Note each line of the entries that includes "screenshot". Then copy those lines.

--*--

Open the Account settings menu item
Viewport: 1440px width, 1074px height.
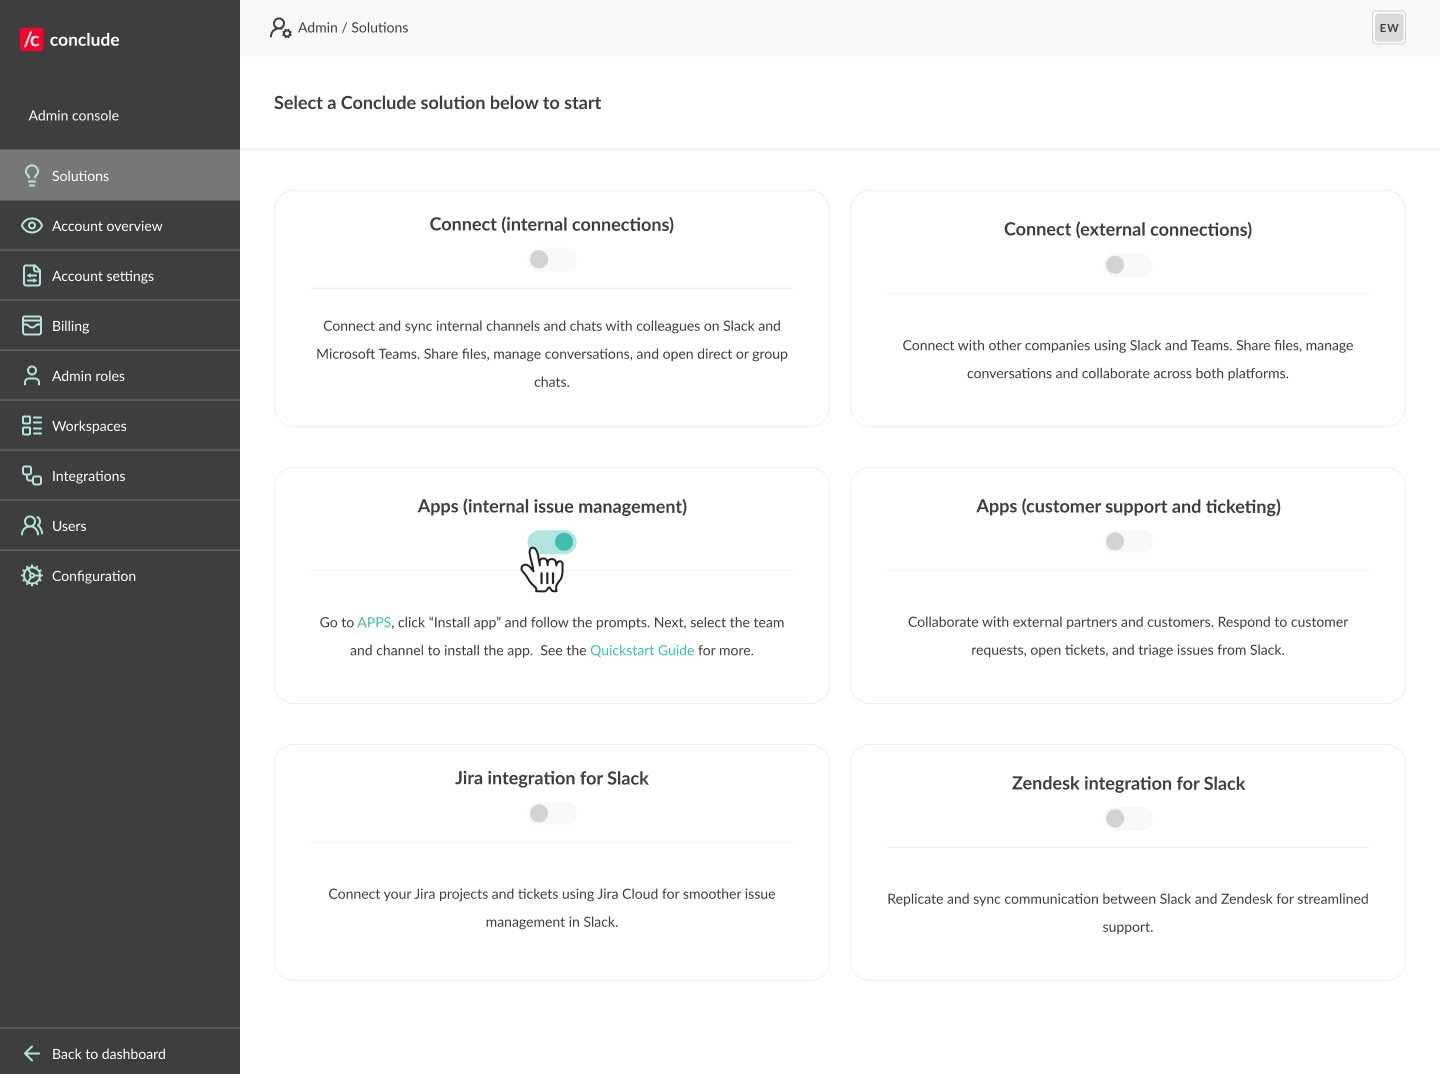(x=103, y=276)
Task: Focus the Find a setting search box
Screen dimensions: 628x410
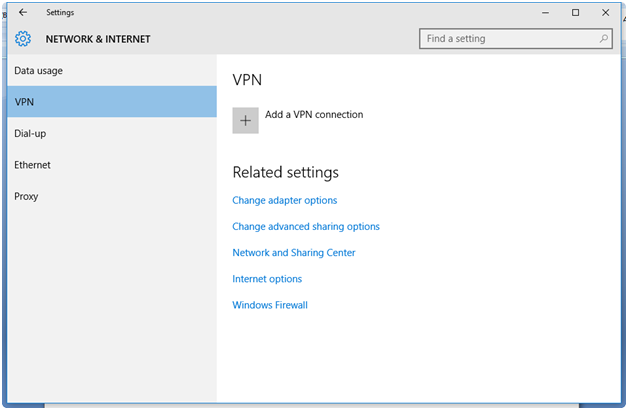Action: (x=510, y=39)
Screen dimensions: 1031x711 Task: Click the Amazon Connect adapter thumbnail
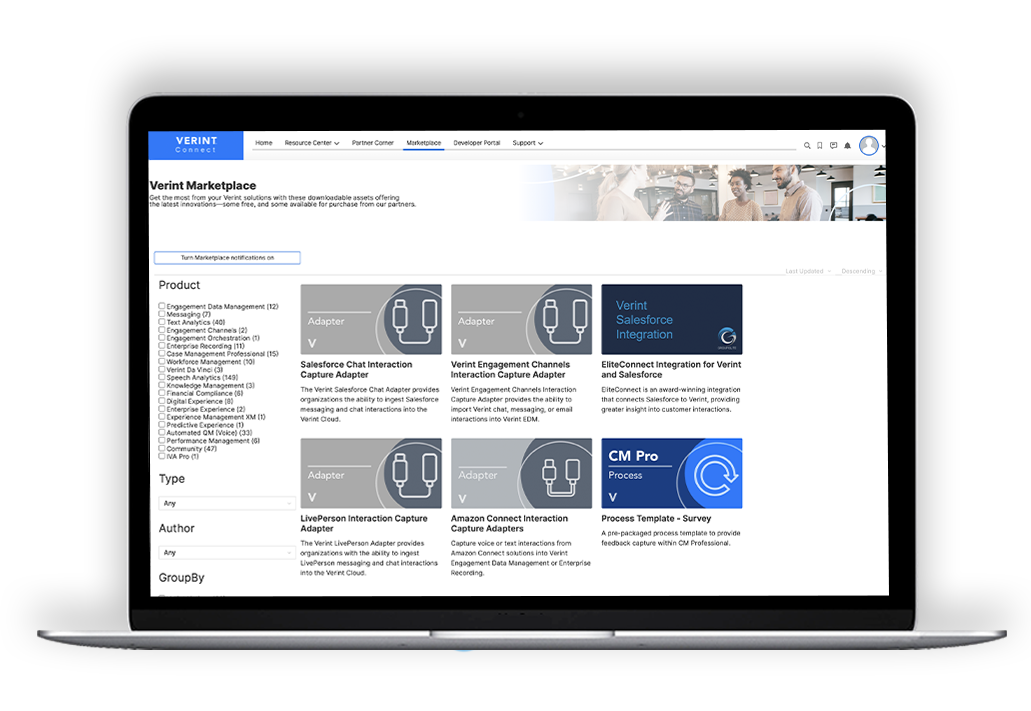coord(521,472)
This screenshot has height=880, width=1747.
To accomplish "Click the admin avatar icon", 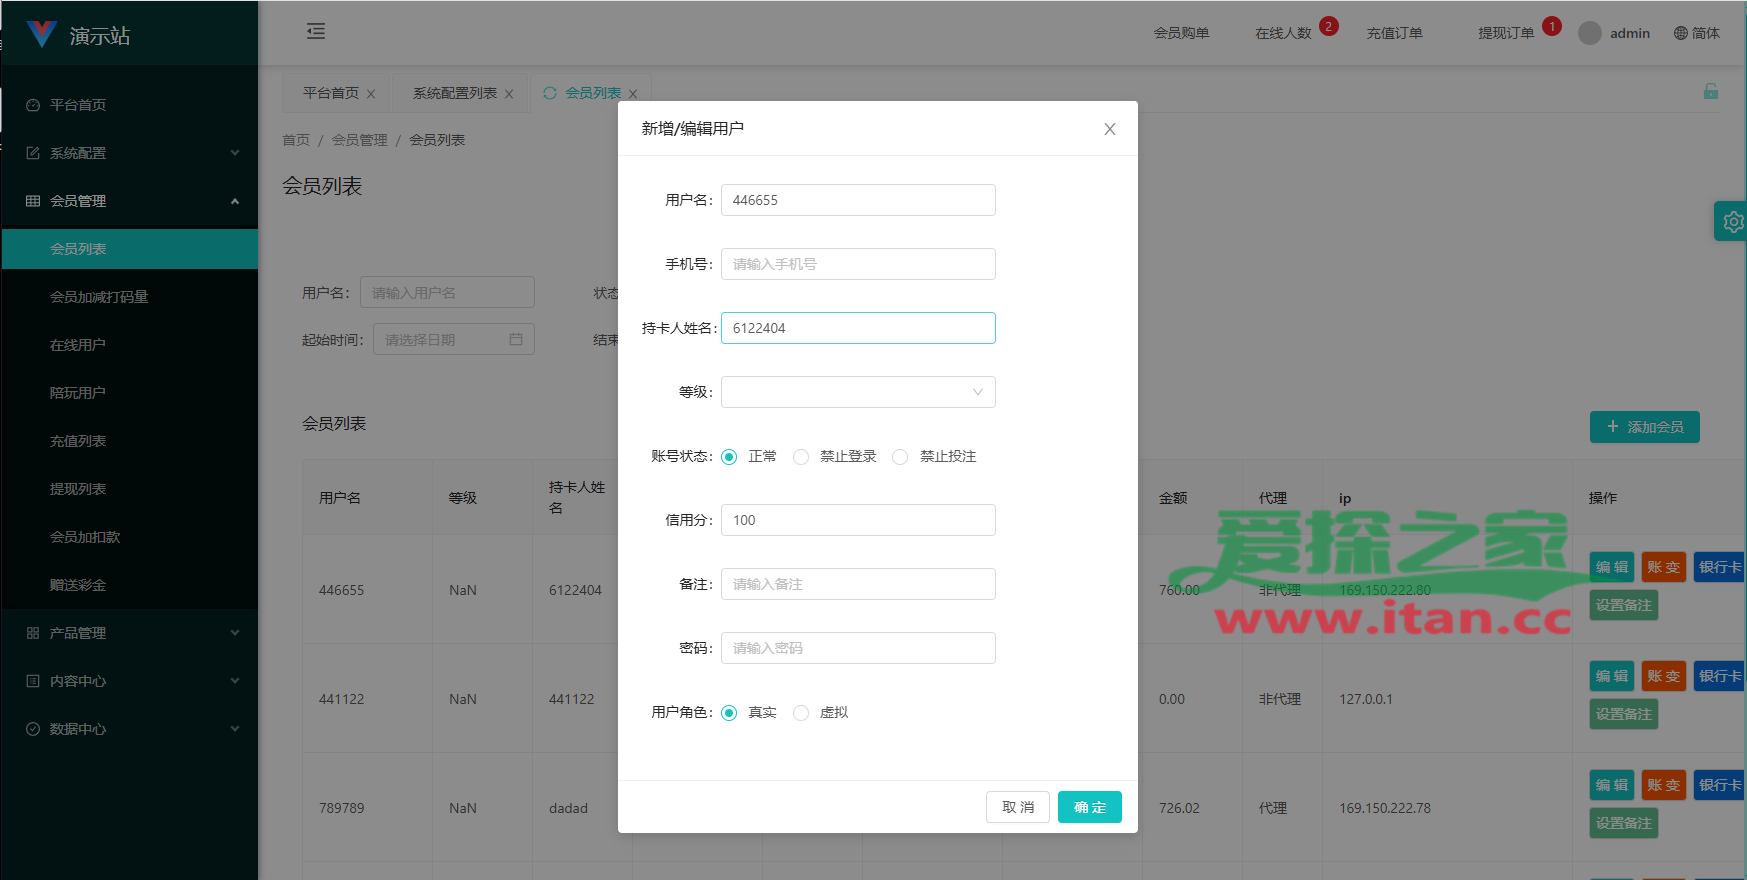I will coord(1589,33).
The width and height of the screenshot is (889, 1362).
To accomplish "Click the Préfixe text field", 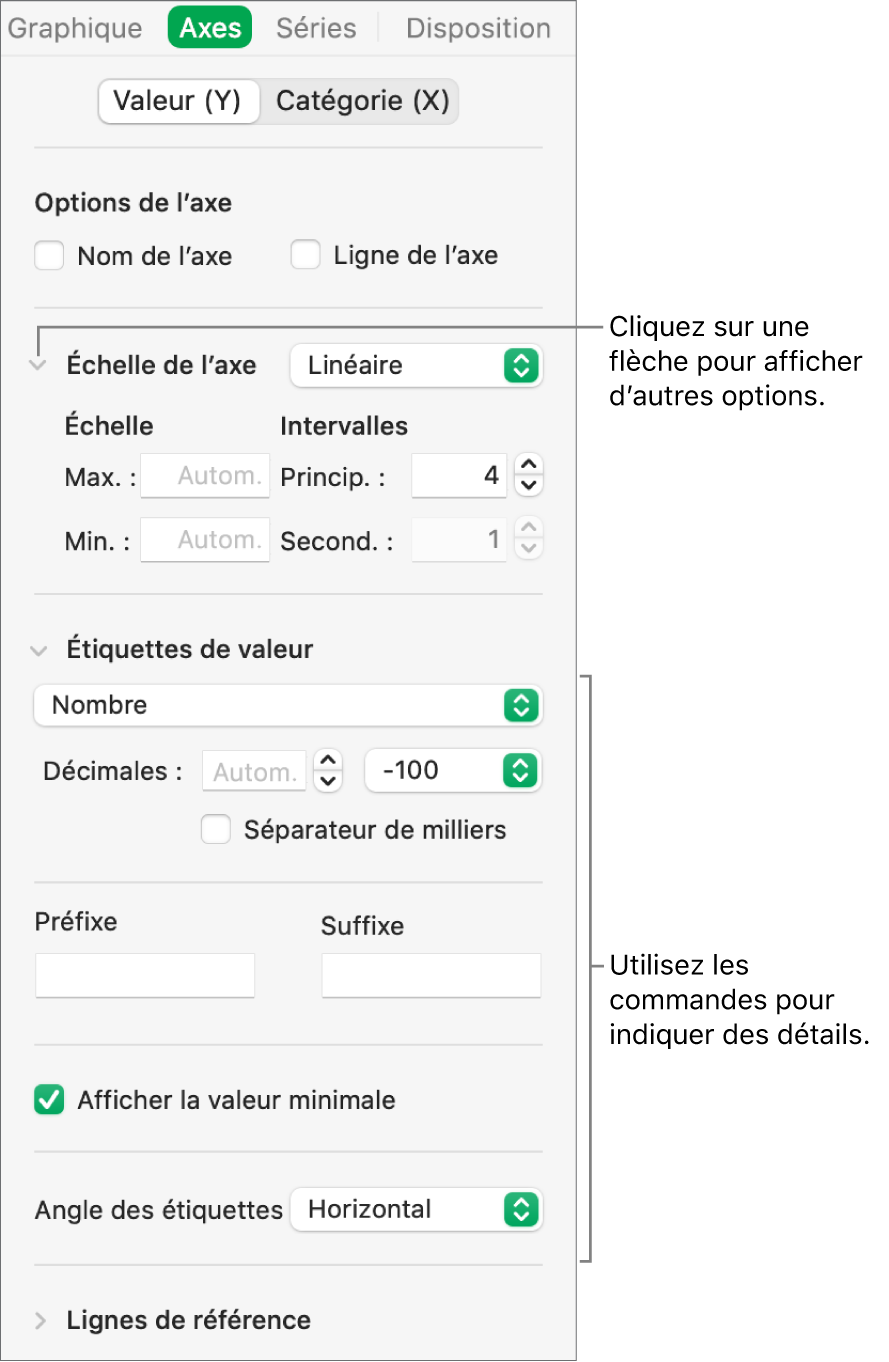I will tap(145, 975).
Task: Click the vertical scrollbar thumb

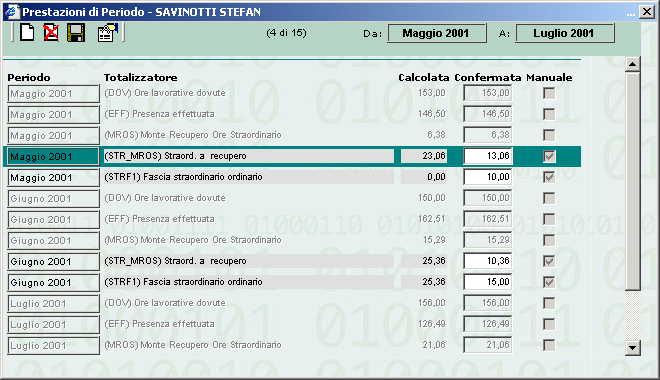Action: coord(632,181)
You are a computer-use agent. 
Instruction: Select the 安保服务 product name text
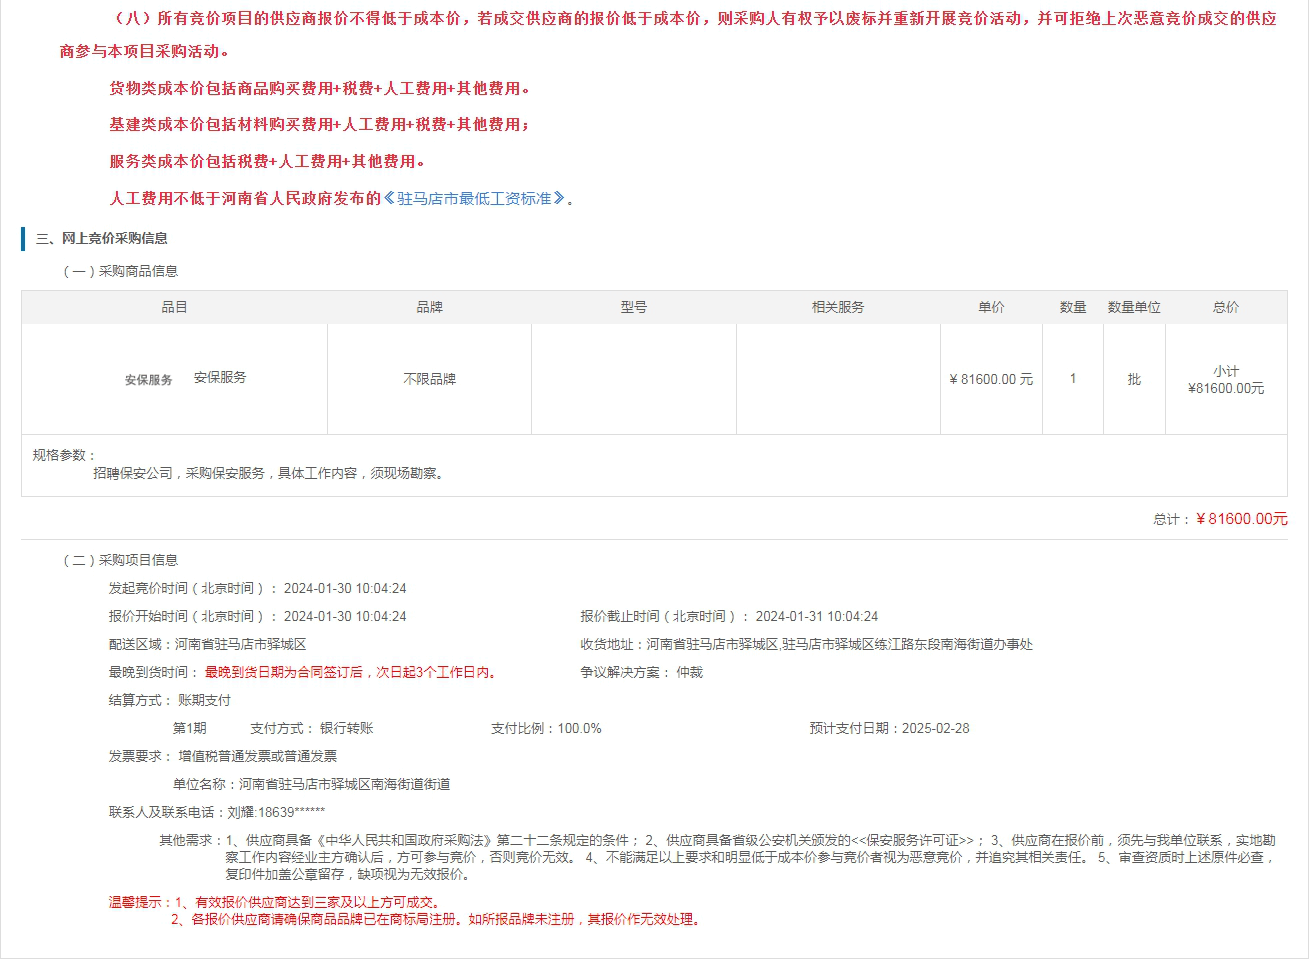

--*--

Response -
This screenshot has height=880, width=1747.
The width and height of the screenshot is (889, 1362).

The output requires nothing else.